Theme: A Description of the City
In these lessons we focus on heaven as the place where God and his redeemed people will dwell forever.
Scripture: Revelation 21
John begins to describe some of the other details, and he talks about this great wall all the way around it. A wall would symbolize protection, and so you have an image there of our eternal security and safety. He talks about the twelve foundations. Why twelve? Well the reason is that they relate to the twelve apostles of the Lamb in verse 14. And the reference to the twelve apostles goes along with the twelve gates in the city, which represent the twelve tribes of Israel. This shows us the kind of base upon which this heavenly community is established.

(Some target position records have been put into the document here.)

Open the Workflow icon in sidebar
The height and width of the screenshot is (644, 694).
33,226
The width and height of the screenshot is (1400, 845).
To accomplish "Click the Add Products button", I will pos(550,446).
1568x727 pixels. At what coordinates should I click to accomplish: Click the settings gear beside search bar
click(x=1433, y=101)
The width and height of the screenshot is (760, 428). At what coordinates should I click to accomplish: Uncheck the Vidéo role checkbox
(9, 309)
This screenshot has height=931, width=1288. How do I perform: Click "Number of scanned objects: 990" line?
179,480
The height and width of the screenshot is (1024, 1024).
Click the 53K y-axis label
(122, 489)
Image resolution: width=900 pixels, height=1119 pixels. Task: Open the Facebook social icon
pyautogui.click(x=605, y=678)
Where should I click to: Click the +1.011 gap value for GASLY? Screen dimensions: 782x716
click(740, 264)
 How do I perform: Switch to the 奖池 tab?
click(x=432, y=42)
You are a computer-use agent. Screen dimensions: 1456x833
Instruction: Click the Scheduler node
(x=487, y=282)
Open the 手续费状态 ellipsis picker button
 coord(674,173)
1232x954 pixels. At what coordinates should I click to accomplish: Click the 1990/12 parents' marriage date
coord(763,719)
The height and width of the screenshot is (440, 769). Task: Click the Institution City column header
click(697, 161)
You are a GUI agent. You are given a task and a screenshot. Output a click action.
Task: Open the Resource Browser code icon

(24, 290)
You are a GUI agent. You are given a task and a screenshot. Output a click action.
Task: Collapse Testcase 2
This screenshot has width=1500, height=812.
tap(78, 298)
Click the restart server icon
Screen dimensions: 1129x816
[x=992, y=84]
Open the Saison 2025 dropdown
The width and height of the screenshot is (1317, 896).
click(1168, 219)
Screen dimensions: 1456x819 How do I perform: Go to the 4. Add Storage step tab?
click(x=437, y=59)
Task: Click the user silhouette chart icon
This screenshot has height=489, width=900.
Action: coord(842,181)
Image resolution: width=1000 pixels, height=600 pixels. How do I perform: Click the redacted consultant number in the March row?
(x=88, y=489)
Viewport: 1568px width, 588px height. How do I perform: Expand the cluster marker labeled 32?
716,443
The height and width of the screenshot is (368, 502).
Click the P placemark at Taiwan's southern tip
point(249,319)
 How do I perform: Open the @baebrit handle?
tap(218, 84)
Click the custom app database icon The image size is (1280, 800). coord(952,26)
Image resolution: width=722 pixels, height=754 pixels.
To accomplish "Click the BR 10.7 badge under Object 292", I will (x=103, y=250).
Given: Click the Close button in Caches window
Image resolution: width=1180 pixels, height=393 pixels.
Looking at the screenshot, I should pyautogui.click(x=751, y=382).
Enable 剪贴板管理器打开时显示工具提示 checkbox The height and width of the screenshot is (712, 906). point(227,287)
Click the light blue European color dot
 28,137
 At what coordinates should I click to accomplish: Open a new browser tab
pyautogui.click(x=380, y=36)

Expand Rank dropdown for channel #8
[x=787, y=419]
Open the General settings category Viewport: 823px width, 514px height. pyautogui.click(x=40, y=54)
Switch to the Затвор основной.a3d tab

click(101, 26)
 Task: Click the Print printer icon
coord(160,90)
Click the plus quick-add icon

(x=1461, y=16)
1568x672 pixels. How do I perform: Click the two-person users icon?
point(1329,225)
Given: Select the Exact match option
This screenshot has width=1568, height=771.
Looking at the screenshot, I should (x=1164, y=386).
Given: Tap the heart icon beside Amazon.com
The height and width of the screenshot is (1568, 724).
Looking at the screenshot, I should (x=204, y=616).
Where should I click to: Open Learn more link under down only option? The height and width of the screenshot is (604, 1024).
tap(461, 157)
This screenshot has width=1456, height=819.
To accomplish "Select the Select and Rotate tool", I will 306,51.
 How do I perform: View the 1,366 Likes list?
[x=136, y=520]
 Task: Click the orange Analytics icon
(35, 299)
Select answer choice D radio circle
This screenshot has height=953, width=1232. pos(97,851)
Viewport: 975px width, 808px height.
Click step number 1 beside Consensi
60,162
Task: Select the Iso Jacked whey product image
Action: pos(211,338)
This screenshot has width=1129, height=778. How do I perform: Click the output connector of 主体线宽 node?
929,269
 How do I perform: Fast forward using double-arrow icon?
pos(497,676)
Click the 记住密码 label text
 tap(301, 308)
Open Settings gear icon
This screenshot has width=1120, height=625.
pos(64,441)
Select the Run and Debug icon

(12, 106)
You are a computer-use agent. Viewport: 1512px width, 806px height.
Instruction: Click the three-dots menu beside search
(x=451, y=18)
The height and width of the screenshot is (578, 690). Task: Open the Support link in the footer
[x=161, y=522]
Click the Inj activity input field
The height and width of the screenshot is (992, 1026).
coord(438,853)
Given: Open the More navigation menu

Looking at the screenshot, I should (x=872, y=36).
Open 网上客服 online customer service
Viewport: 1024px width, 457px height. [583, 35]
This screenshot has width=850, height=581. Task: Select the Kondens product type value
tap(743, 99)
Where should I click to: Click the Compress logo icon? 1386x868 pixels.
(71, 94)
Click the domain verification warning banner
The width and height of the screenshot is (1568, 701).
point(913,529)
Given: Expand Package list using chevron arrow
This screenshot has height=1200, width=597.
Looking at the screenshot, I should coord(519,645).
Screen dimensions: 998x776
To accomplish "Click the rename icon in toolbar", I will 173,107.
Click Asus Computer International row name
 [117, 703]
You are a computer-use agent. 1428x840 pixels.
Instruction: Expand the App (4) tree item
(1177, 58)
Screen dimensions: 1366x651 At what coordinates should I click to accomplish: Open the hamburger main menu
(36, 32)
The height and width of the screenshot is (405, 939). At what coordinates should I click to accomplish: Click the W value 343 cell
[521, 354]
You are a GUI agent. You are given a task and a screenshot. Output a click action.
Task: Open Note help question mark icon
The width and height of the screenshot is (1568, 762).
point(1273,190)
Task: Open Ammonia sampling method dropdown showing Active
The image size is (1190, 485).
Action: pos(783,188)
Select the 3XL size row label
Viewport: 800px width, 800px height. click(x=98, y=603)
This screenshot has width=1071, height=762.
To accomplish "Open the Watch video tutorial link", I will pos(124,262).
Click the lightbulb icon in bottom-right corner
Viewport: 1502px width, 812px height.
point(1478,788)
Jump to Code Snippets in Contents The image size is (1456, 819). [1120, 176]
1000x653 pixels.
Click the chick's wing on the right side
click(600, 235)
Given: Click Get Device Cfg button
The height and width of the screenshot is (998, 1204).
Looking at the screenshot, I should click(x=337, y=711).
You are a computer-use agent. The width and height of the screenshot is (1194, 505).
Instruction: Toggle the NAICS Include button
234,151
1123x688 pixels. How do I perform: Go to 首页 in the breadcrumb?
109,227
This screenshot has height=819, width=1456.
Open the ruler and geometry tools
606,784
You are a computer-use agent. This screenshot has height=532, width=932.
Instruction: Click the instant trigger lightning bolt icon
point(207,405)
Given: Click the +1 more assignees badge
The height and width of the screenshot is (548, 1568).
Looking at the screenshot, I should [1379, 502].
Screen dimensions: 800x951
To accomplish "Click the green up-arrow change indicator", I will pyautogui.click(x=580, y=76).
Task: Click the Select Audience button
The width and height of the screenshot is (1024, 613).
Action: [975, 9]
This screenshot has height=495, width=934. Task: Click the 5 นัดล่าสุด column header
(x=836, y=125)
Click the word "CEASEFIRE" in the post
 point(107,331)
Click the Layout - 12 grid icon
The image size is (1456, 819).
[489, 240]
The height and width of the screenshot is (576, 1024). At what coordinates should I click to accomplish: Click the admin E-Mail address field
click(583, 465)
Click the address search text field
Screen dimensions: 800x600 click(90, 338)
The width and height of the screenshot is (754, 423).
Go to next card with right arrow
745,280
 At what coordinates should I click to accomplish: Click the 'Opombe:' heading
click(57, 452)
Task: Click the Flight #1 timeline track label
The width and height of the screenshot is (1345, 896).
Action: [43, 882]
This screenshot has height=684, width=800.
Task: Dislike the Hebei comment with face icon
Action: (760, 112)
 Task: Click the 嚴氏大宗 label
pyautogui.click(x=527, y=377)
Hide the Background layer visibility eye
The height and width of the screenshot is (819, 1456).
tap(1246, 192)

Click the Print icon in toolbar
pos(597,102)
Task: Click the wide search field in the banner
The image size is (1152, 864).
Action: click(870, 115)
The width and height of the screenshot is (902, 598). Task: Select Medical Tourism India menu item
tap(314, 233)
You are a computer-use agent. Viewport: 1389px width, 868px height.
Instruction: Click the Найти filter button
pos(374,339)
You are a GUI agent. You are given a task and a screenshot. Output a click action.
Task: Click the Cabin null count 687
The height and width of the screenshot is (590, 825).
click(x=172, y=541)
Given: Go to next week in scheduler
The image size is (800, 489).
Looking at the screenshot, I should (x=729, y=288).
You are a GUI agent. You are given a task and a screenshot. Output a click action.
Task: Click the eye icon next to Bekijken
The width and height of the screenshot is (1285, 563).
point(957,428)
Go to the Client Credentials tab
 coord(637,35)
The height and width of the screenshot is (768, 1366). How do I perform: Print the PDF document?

It’s the same thing Paul talks about in Ephesians 2:20, that the church is established upon the doctrine of the apostles and the prophets. And what’s this doctrine? Although certainly it refers to the revelation of the gospel, yet if you single out any one doctrine, our direction would turn to the doctrine of justification by faith. This is foundational because even though in the Old Testament period, all of those saints might not fully have understood the means of justification through the work of Jesus Christ, it was, nevertheless, upon that foundation that their faith was built. And so as John begins to unfold this imagery for our understanding, he’s saying not merely that this community of the saints in glory is a secure thing, but it’s a community of those who have come in the way God has provided, namely, through faith in Jesus Christ, the Lamb slain from before the foundation of the world on the basis of whose death, through faith, those who are sinners are justified and enabled to stand before the holy God.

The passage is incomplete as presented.